## What you should do
A single figure is wanted: the count of lines below containing the string "field".

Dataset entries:
----

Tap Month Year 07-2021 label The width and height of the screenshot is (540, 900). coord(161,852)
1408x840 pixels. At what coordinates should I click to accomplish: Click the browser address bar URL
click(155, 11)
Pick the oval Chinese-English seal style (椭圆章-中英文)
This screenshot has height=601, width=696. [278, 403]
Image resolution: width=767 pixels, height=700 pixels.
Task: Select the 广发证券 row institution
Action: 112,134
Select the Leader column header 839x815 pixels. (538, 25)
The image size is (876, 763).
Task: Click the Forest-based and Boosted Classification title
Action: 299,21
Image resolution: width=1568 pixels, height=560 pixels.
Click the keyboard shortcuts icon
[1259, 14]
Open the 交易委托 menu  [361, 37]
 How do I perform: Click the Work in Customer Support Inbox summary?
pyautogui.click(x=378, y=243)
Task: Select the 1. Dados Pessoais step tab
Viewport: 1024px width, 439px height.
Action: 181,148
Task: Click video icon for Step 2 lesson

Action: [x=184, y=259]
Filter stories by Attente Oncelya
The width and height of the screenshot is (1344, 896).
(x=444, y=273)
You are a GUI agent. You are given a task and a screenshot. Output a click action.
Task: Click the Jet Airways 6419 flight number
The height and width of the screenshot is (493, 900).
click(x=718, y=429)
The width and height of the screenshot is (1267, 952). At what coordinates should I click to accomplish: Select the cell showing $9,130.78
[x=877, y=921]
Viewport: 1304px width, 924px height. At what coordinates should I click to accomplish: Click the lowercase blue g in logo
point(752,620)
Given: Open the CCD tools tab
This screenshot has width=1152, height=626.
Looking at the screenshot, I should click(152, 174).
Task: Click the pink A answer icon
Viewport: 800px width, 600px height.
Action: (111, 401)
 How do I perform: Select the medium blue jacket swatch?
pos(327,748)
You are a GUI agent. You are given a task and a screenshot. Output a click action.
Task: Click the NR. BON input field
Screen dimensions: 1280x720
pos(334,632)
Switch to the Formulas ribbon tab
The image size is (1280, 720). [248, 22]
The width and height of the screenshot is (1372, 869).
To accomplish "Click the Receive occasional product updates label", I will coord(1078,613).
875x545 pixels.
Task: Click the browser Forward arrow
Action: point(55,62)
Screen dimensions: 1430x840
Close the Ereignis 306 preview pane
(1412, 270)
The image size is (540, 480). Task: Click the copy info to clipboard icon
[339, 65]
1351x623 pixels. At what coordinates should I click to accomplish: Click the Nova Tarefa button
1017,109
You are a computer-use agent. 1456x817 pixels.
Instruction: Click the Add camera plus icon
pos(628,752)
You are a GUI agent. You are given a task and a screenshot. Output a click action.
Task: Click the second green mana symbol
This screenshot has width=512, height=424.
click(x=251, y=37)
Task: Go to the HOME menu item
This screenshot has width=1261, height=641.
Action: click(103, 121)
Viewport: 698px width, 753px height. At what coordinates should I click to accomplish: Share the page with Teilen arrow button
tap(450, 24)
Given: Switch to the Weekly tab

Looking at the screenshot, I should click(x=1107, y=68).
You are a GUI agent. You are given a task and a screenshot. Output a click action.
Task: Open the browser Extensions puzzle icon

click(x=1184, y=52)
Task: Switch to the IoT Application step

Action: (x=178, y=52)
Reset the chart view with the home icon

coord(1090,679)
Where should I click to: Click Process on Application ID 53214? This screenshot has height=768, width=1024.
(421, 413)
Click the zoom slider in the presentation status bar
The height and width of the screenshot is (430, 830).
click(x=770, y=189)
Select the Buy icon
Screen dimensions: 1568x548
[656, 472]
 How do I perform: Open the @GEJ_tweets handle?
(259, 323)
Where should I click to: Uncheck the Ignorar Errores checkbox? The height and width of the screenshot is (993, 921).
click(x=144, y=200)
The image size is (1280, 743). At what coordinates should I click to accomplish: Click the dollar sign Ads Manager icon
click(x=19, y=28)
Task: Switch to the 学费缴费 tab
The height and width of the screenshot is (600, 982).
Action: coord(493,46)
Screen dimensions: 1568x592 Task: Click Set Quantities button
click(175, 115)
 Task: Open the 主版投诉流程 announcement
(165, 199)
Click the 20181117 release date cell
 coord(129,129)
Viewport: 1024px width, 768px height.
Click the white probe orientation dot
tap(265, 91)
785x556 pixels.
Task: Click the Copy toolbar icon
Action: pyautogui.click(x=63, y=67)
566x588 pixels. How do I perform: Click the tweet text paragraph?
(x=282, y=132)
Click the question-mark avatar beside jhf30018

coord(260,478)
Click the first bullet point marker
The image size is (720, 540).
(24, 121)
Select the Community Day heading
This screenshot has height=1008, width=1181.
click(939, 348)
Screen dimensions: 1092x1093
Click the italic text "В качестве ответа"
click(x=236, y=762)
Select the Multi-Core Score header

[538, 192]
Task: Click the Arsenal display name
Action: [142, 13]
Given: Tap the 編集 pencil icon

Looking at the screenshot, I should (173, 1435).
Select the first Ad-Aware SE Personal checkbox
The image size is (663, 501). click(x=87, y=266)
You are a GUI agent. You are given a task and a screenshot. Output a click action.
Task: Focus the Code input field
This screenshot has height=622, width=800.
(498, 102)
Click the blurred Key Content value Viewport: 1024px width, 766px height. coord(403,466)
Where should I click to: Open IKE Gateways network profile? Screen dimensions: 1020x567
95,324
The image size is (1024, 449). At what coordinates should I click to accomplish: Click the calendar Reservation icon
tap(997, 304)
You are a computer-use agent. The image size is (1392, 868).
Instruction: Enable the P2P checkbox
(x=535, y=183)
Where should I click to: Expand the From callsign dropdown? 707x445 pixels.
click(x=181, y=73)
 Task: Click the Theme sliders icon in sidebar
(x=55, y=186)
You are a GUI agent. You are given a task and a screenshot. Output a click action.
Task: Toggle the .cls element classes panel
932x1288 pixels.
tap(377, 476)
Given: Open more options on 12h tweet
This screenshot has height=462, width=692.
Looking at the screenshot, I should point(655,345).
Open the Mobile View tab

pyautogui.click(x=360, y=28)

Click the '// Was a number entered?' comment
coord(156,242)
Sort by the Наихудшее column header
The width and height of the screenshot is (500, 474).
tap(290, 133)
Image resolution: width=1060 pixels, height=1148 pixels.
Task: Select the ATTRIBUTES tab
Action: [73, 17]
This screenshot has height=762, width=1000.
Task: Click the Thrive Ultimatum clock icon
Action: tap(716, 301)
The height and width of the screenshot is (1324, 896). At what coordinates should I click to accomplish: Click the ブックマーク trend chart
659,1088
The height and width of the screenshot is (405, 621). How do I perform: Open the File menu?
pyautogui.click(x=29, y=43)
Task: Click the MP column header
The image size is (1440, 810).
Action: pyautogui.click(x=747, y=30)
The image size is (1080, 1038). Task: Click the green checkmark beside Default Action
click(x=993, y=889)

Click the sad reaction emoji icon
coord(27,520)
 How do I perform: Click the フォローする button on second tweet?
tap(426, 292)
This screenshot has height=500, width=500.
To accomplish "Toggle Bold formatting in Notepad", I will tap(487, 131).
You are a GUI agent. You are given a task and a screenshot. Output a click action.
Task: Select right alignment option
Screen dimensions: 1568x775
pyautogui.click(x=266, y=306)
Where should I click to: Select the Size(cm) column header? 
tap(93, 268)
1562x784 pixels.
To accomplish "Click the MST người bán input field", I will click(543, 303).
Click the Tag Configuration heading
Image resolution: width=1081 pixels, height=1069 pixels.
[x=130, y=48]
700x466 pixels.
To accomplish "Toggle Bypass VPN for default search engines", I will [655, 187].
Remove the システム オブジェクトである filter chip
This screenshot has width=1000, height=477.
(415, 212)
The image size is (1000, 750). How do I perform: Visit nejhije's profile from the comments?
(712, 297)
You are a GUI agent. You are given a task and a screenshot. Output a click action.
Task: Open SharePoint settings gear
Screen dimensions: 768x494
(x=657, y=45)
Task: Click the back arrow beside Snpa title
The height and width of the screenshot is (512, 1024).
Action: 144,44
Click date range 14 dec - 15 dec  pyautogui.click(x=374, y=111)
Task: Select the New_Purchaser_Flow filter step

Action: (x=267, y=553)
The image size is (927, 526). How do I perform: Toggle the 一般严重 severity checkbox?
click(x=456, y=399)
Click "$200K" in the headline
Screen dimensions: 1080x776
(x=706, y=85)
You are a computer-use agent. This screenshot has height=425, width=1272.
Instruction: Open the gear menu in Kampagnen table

----

## Task response
3